Island supplies and logistics 

Tavewa does not have a pier; all supplies have to be loaded onto small landing boats from supply ships stopping between the islands. Depending on the arrival times of the supply boats and the tides, all goods have to be unloaded from the landing boats in places in the water in front of the beach. The residents unload and carry all goods from knee- to breast-deep water onto the beach. From there, the goods are either transferred into wheelbarrows or carried to their destination.

In 2004, there were no motorised vehicles on Tavewa, not even a tractor. Tavewa has no roads, only paths.

Diesel for the generators is transported this way in jerry cans, which explains why the generators are only used as required.

The regular supplies, with the tourists, arrive with the Yasawa Flyer, which operates a daily water-bus service between Nadi and Tavewa. Other supply boats exists that operate either on an infrequent-but-regular or ad-hoc basis.

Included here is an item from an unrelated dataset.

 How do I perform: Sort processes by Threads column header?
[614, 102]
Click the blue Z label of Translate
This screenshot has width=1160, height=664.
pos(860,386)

There are three shared phone lines between Tavewa and the mainland. Marine radio is a common communication platform.

Drinking water 

As has the rest of Fiji, Tavewa has been experiencing a drought since the middle of the 1990s. Drinking water is a precious resource. Drinking water for tourists is brought in plastic bottles on the supply boats. The large number of non-degradable plastic bottles that are land-filled on the relatively small island are expected to cause environmental problems in the future.

Use of salt water 

All resorts operate only salt-water showers. While the generators are running, salt-water is pumped into black water tanks on top of the showers. The sun heats the water in the tanks. Salt-water is also used for laundry and certain other purposes not requiring potable water.

Tourism 

Tavewa caters nearly exclusively for the back-packing community. The island is not very highly developed, affording visitors a realistic insight into the Fijian and Pacific Islands lifestyle.

Tavewa is not connected to any centralised power grid. The resorts on the island operate their own power supplies consisting of diesel-powered generators. These generators are only used on demand, usually starting at sunset. At around 10:00 pm the generators are shut down, and campfires and lanterns produce light.

The few cooling facilities rely on ice-blocks, which are regenerated while the generators are on.

Resorts 

There are three resorts on Tavewa:
 Otto and Fanny's Resort
 David's Place Resort
 Coral View Resort

All resorts are built in the traditional Fijian bure style. Amenities, such as restaurants and dining halls, are shared and central, making the resorts resemble campuses. Tourist accommodation is either in dormitories or smaller couple- or family-sized bures.

There is a scuba-diving school on Tavewa.

Local population 

The island's people support themselves mainly by tourism. In addition to Tavewa residents, the population includes many resort staff who commute from nearby islands in the Yasawa group or from Nadi. The locals live in bures like those at the resorts. Cooking is usually communal, on fireplaces dotted around the bures.

Transport 

Tavewa can be regularly reached either by the Yasawa Flyer ferry or the Turtle Airways seaplane.

The vast majority of tourists and supplies arrive on the Yasawa Flyer. It takes the Flyer about four hours to travel between Nadi and Tavewa, with several stops at the island resorts in-between.